Please count the lines in the records below that contain the string "Task", treating uppercase and lowercase as different, and reply with only the number.

____

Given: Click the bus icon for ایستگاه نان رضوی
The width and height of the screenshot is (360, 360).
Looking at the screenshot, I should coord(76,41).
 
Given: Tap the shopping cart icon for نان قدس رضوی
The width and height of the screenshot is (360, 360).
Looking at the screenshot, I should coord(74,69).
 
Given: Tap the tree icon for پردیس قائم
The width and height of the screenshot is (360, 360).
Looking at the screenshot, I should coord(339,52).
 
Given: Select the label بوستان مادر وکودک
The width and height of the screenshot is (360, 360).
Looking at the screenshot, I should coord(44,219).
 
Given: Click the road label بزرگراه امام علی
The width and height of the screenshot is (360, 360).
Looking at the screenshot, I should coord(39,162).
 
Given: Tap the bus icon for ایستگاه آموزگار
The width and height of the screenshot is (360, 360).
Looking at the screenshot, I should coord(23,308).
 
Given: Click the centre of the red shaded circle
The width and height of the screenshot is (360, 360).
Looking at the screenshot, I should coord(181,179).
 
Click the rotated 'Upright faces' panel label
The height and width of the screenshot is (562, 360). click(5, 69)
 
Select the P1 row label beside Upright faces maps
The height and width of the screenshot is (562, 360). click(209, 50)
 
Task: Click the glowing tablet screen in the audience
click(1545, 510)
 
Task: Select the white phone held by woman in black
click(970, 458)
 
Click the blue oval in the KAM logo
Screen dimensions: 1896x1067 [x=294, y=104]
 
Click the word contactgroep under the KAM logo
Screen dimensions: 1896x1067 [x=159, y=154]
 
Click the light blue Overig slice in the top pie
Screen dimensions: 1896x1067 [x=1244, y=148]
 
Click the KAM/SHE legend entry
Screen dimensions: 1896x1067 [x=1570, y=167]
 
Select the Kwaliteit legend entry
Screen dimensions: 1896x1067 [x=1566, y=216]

____

FULL OUTPUT:
2